Automobile’s Impact on the Farm

1922 Ford Model T Coupe

It would be difficult to overstate the impact the automobile had on the American farm.  Farmers accustomed to leading a relatively isolated existence were suddenly able to have regular contact with the outside world.  Instead of relying on horses to haul their products to market, they were able to use cars and trucks to quickly transport their butter, milk, eggs, grain, chickens and other livestock. The automobile changed production methods as well, used for everything from delivering inputs like fertilizer, fuel and feed to harvesting in the field. 

In one El Paso Herald story, “Automobile Crowding the Horse Out of Existence” by Frederick J. Haskin, the author described how the automobile had already conquered the city and was “carrying its active warfare to the very citadel of the stronghold of the horse, the farm.”  The author spoke with 15 farmers gathered at a local hotel. The year was 1909 and, although this was very early in the automobile’s existence, 12 of the farmers already owned automobiles and were hitching light machinery to them to mow and plow and even using them to herd livestock.

Using an automobile for farm work was made easier by inventions such as the Knickerbocker Forma-Tractor, an attachment for converting a Ford Model T into a tractor.  According to a 1918 ad, the Knickerbocker Forma-Tractor would pull two 12-inch bottoms in all soils, would plow four to six acres a day while being operated by “either a boy or a girl,” would disc 12 acres per day in heavy soil and would do the work of three or four horses.

Pioneer Village in Minden, Nebraska, has one on display:

1919 Model T with Knickerbocker Forma-Tractor attachment.
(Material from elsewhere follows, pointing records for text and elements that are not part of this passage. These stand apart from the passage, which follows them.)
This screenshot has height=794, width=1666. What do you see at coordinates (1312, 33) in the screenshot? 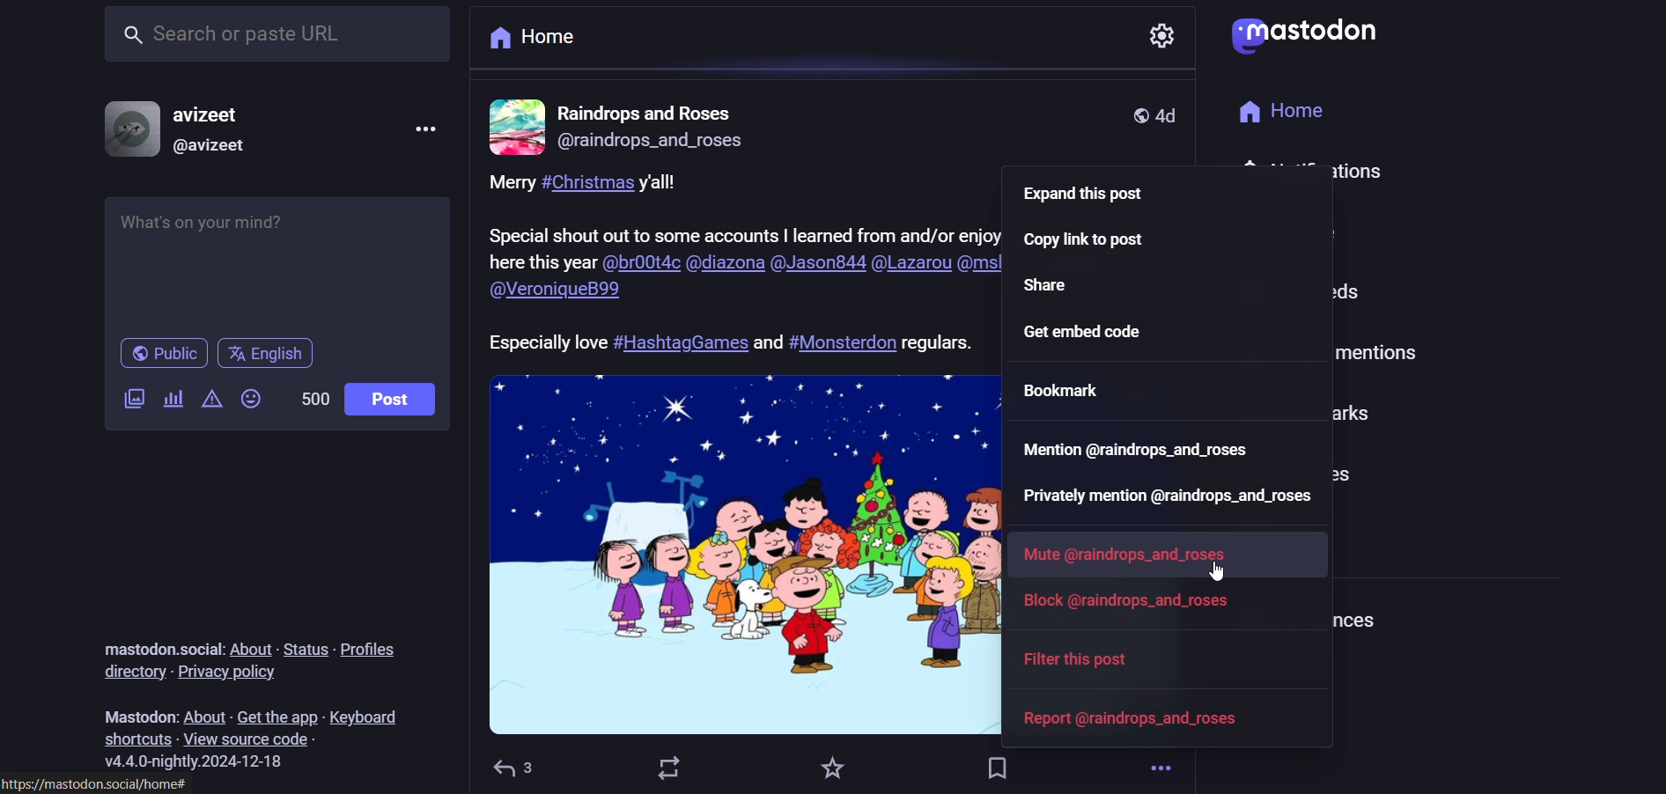
I see `logo` at bounding box center [1312, 33].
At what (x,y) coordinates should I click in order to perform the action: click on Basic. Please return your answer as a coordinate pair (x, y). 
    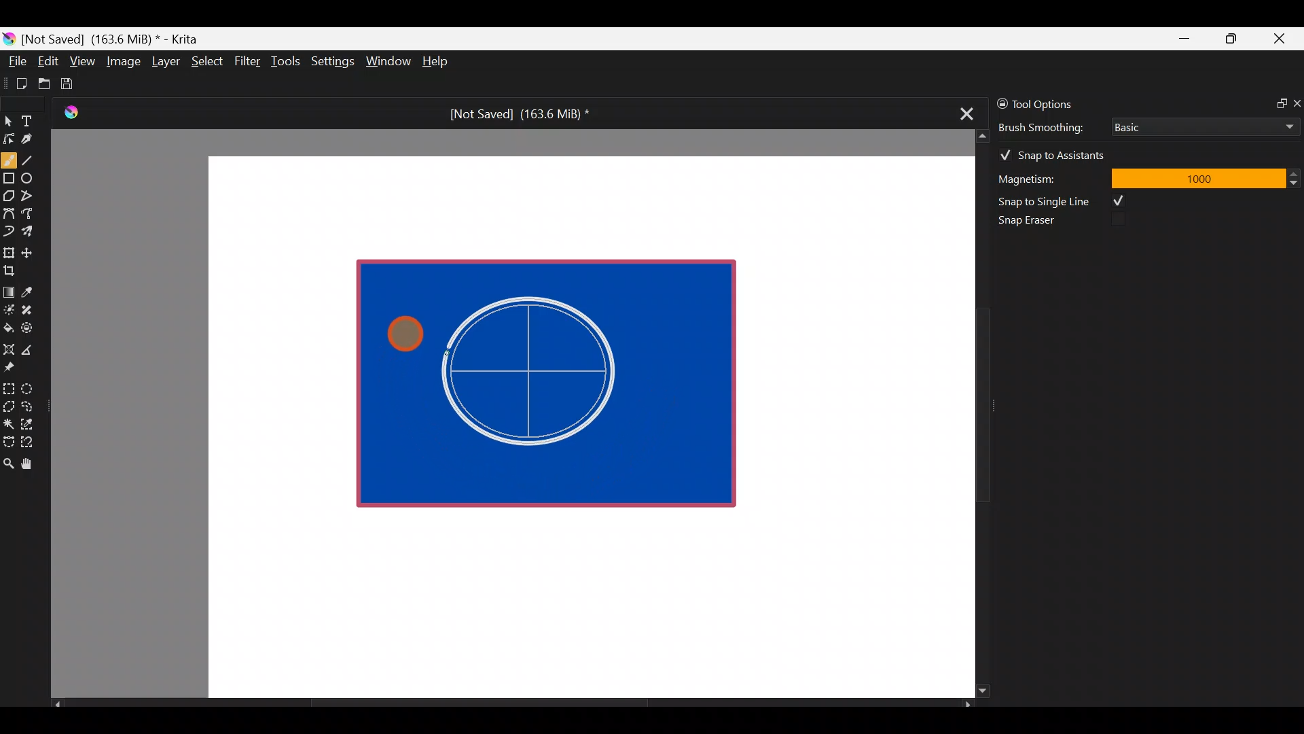
    Looking at the image, I should click on (1202, 124).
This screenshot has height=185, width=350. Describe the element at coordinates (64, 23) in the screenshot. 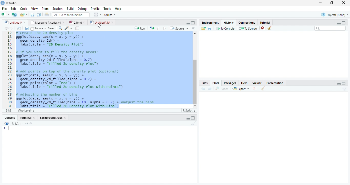

I see `close` at that location.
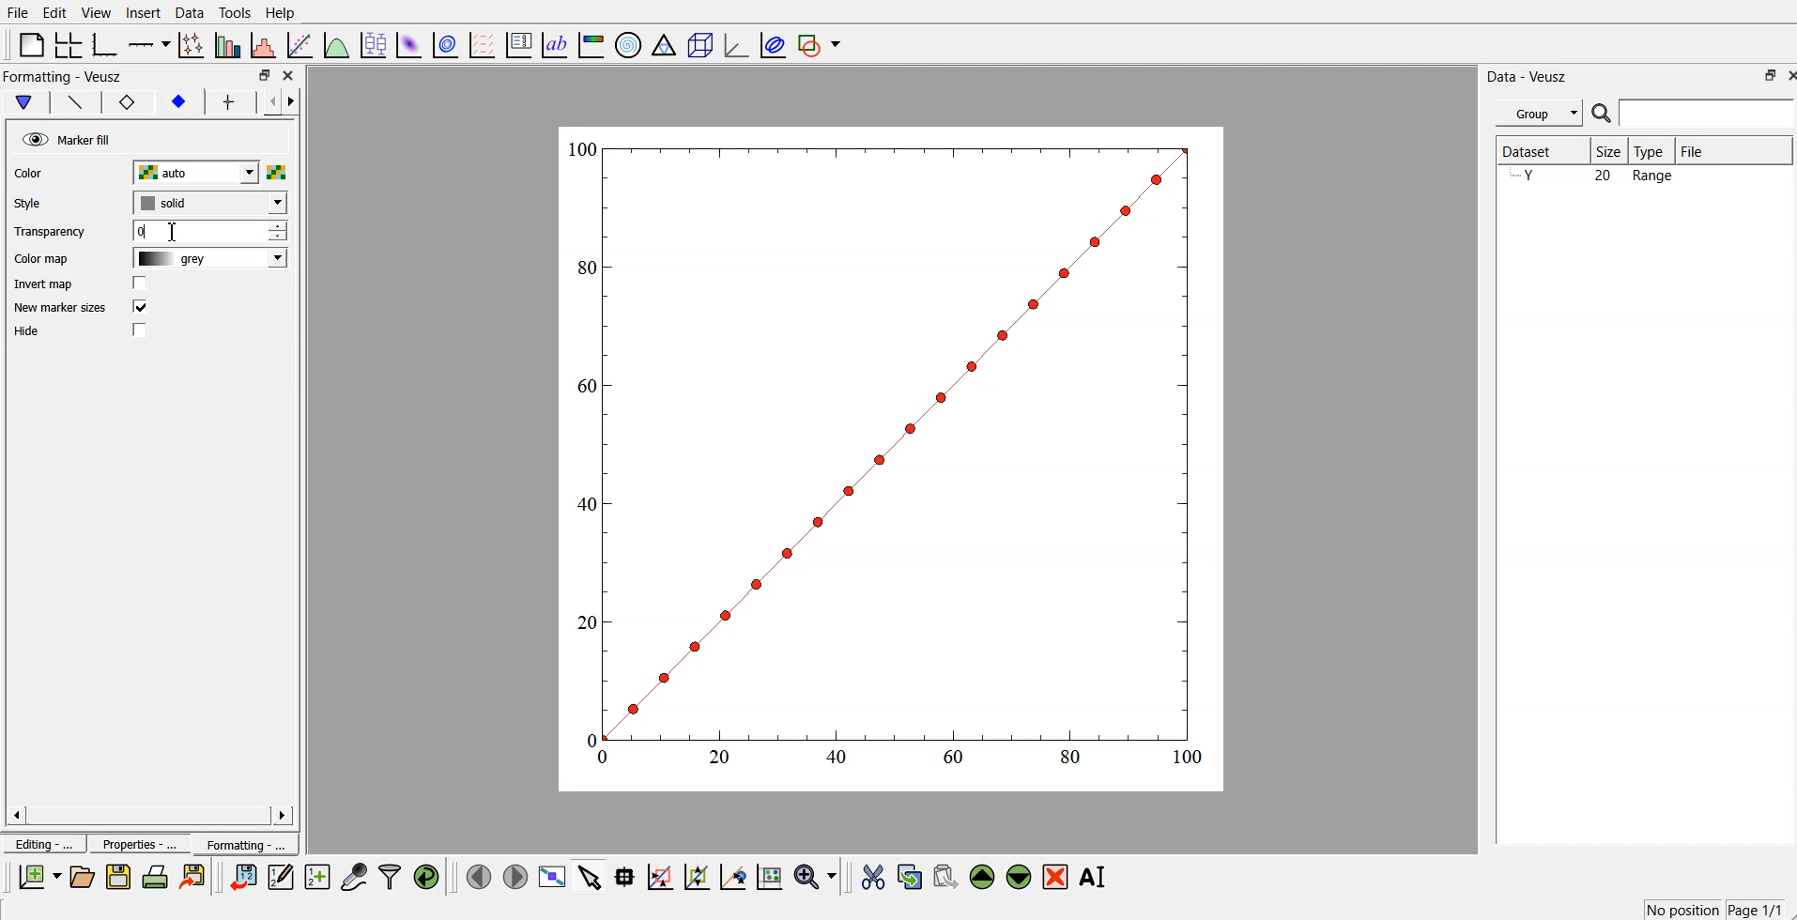  What do you see at coordinates (82, 876) in the screenshot?
I see `Open` at bounding box center [82, 876].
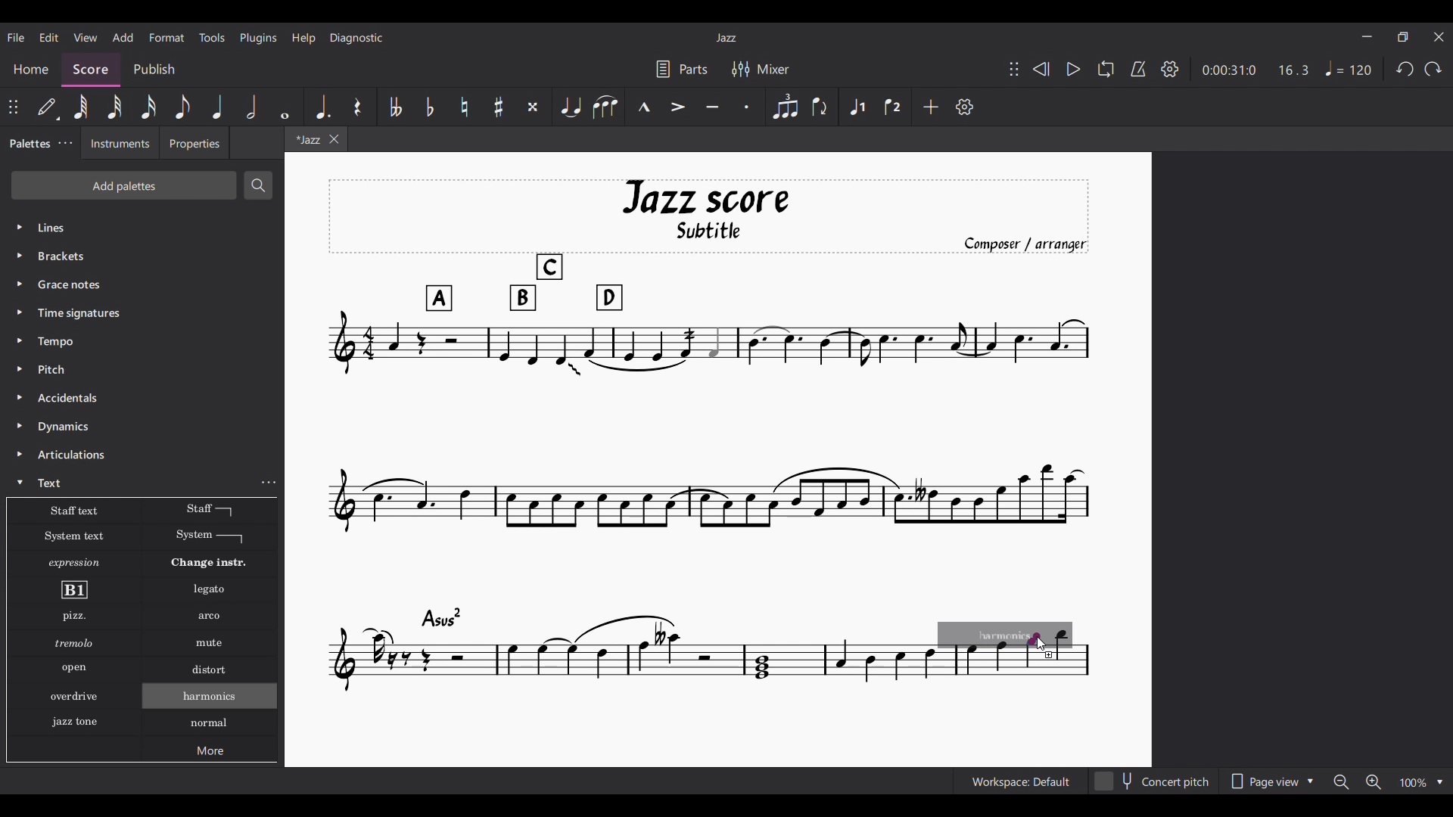 This screenshot has height=817, width=1453. What do you see at coordinates (258, 38) in the screenshot?
I see `Plugins menu` at bounding box center [258, 38].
According to a 1935 story in the Muncie Sunday Star titled, “Auto Leads Way in Movement of Modernizing American Farms,” 60 percent of farm families owned at least one automobile by this year, while only 35 percent had electricity and a measly 12 percent had running water.  Seen as a necessity rather than a luxury as many railroad spur lines to rural areas were being abandoned, more than 1 million trucks were owned by farmers. The author added this observation:

“It seems more than passing strange that legislators on the one hand will try to aid the farmer through various relief schemes and at the same time favor the placing of higher and higher taxes upon the motor vehicle transportation that the farmer uses.” 

It didn’t get any better from there.